Since we were young, the importance of exercise has been drilled into our minds. Therefore, we have all created goals to exercise more. And while some of us have followed through with achieving these goals, most of us have failed.
One of the biggest obstacles to exercise success is procrastination. Procrastination is the enemy of our good intentions, and it will cause us to fail if we let it.
So Is It Logic Or Emotion That Helps Us Succeed?
According to research, there are 3 major steps to motivate yourself. And – surprise, emotions play the biggest part in these steps, which is something that a lot of us don’t consider.
We tend to believe that mental strength is what helps us stick to our exercise routine, but our emotions are the deciding factor in whether or not we will succeed or fail.
In other words, we can write down all the goals we want, tell ourselves how important exercise is, and then self-talk ourselves until we feel invincible like Superman, but in the end emotions always win over thought.
“Focus on emotions. Knowing something isn’t enough to cause change. Make people (or yourself) feel something.” Source
3 Ways To Use Emotion To Overcome Exercise Procrastination
1. Get Positive
Ever notice that your procrastination is always set at a higher level when you are in a bad mood? I’m willing to bet that you have. This is because happiness has been shown to increase productivity and success.
Positive thinking and optimism are two practices that contribute to happiness, so monitor your thoughts, think positive, and fight procrastination head on!
2. Get Rewarded
Treat yourself whenever you complete a task you had set out to do. Make sure it’s something that actually feels like a reward. What feels like a reward for me may not feel like a reward for you, so don’t let other people tell you what a reward actually looks like. The trick is to find something that makes you feel good and only allow yourself to have it when you finish a task.
Research shows that rewards are 75% of the reason why we do the things we do.

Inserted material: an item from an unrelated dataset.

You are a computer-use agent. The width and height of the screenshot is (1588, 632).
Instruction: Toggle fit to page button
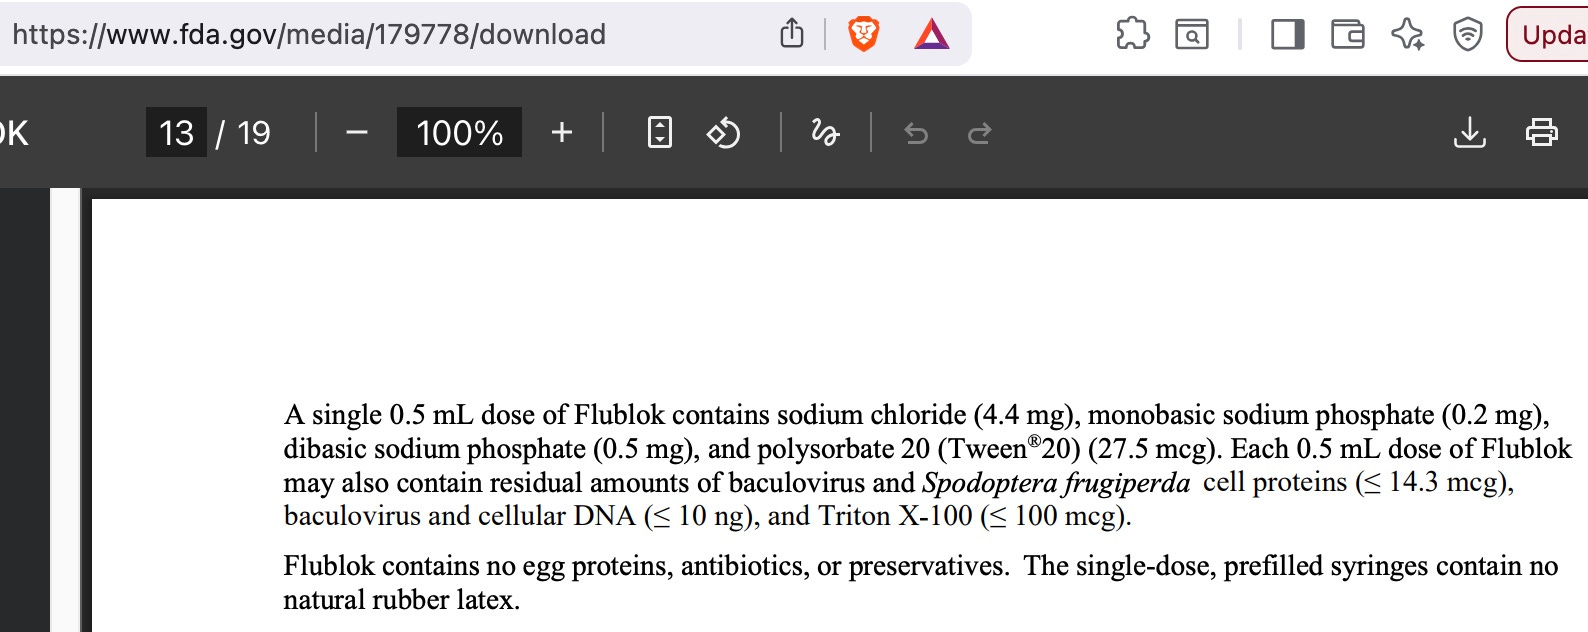pyautogui.click(x=660, y=132)
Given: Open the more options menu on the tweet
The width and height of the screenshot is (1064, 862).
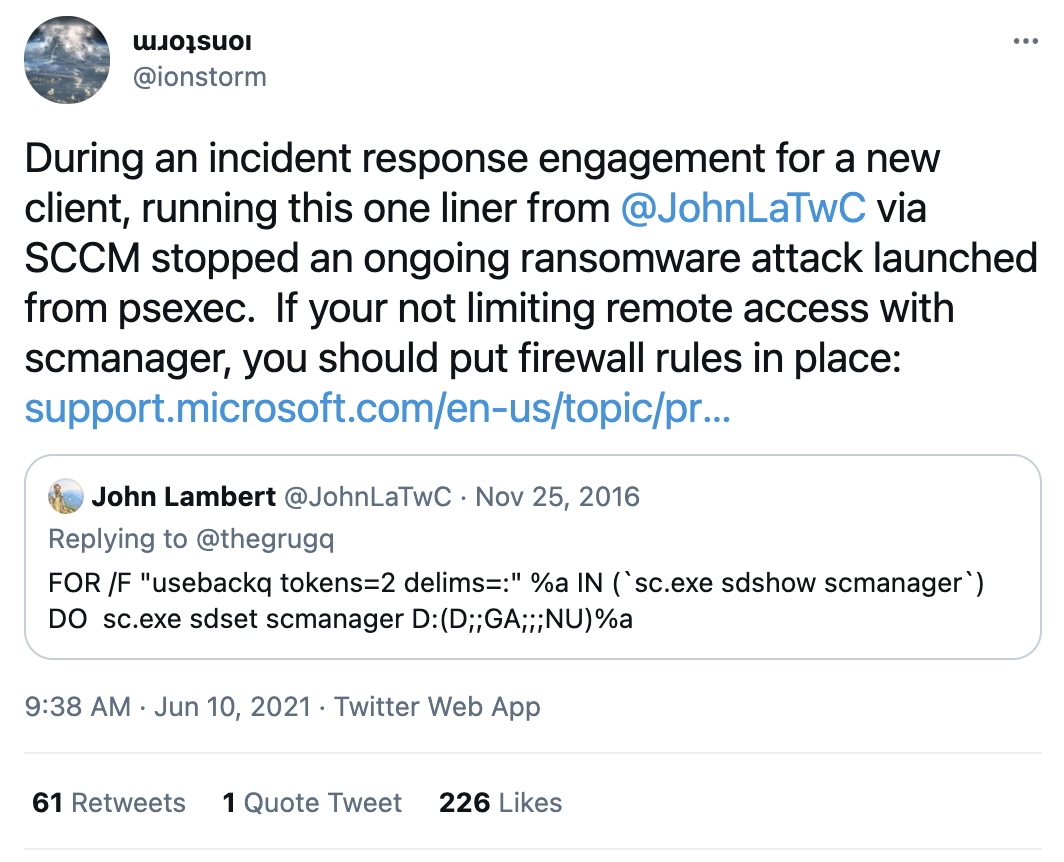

In other words, the anticipation of a reward can help to fight procrastination.
3. Get Peer Pressured
We always worry about kids facing peer pressure, but peer pressure can actually be a good thing, especially when it comes to procrastination.
- It can motivate you to keep pushing, even when you feel uncomfortable.
- It can encourage you to finish exercising, even when you would rather give up.
- It can remind you of the expectations you created for yourself.
So surround yourself with people who encourage you to push your boundaries, and let that pressure push you past procrastination and forward to success.